Deprem ile ilgili bir röportaj için gittiğim ofisinde bu yaşlı başlı Profesör Doktor, girişte oturan kadın asistanını ve kayıt cihazımın açık olmasını bile umursamadan ‘ne kadar iyi hazırlanmışsın’, ‘güzelsin çok da akıllısın’ ve ‘bir kez öpeceğim’ gibi cümleler kurarak tacize başladı. Elimi kolumu tutup çekiştirerek öpmeye çalıştı, bir yandan özel hayatıma dair sorular sorarak cinsel deneyimlerini anlatmaya başladı. Vakti zamanında acaba kaç kadın öğrencisini – en hafifinden – taciz ettiğini düşünmek korkunç…

Tabii ki bu tacizci adamı meşrulaştırmak istemediğim ve başka kadınların da ondan görüş almaya gitmesini istemediğim için röportajı yayınlamadım. Tacizci olduğunun bilinmesi için adını da paylaşmam gerektiğini düşündüm (hâlâ da düşünüyorum) ama ne yazık ki bu iğrenç adamla uğraşak enerjiyi kendimde şu ana kadar bulamadığım için bunu yapmıyorum. Ancak ismini çok sayıda kadın muhabir arkadaşımla paylaşarak kendisiyle görüşmemeleri konusunda uyardım.

Zaten bildiğim bir şeydi ama, cinsel tacizin sınıf, meslek, ünvan tanımadığını bir kez daha hatırladığım bir olay oldu.

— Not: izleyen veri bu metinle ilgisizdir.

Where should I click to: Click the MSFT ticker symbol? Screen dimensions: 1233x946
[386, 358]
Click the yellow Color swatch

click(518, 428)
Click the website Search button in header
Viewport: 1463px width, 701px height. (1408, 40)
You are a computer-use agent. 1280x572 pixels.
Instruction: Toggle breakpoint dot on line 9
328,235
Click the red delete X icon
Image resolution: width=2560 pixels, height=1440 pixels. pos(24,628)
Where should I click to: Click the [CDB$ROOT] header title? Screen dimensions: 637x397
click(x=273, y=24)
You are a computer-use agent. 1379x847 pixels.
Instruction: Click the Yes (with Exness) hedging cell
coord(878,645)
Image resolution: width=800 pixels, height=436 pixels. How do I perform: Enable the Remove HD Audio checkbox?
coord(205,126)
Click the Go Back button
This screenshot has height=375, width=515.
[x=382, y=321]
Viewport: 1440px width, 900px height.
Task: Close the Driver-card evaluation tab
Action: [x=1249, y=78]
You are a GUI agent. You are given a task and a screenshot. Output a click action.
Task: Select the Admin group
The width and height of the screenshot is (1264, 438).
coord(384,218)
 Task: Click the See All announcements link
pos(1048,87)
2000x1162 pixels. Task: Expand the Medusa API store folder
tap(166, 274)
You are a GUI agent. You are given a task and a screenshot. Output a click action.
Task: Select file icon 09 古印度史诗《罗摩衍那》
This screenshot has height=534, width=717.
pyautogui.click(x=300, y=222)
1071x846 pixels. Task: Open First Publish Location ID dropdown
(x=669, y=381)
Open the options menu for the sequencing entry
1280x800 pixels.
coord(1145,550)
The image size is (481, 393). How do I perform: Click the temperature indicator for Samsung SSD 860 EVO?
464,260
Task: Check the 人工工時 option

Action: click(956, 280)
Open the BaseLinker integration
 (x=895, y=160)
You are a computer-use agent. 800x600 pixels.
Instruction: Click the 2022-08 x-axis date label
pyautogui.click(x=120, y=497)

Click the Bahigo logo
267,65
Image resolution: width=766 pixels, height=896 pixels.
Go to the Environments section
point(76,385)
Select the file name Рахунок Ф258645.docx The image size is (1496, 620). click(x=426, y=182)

Deniz Bayram – Avukat (Greenpeace)

Yırca’da alandayız. Jandarma komutanı kızarıncaya kadar bağırıyor, “kadınlar çıkın bu zeytinlikten!” kadınlar çıkmıyor, “gel de çıkar” diye cevap veriyorlar. Nöbet tutan kadın arkadaşıma şirketin kallavi erkek çalışanları mesaj gönderiyor. “O kadın ayağını denk alsın”. Tehdit, baskı, bağrış çağrış, küfür… Ne varsa önce kadınlar hedef alınarak zuhur oluyor Yırca’da. Günlerden bir gün, Soma kaymakamı geliyor, laf aramızda beni çok sever! Köylüler ile yalnız görüşmek istiyor, ne de olsa köylüleri bilhassa kadınları “ayartan” kadınlardan biriyim. Onun haberi yok lakin ben biliyorum sözlerini, “Deniz hanım tabii iyi niyetli bir avukat kızcağız, iyi birşeyler yapmaya çalışıyor. Ama burası onun bildiği yerlere benzemez. Sen söyle allahaşkına, -köylülerden birine seslenerek- sen kızının çadırda kalmasına izin verir misin? Kızın gidecek Yırca köyü diye bir yerde ağaçların nöbetini tutacağım diye çadırda kalacak. Biz onlar gibi olamayız, onlar hayatını böyle yaşıyor. Bak o Deniz hanım şimdi de Kobane’ye gitmiş, mesela.” Bu sözlerde ne mi var? “iyi niyetli bir kızcağız” söylemi üzerinden, kadını pasifleştirme, görünmezleştirme çabası içinde bir erkek var. Çadırda kalan kadınları ötekileştirme ve kendi değerleri üzerinden taktiksel olarak, makbul kadın olmayanları itibarsızlaştırma gayreti var,. Zaten “iyi kızlar” çadırda kalmaz, kalırsa başına gelenlere de katlanır! Zaten bir kadın pardon kızcağız da bir meselede “iyi niyetli” bir çabanın ötesine geçemez zannediyorsunuz değil mi? O zaman Yırca’ya bakın, ordaki mücadeleyi okuyun. Çünkü Yırca’da kadın dayanışması ve kadınların direnişi tüm cinsiyetçiliğinize gerekli cevabı verdi, vermeye devam ediyor.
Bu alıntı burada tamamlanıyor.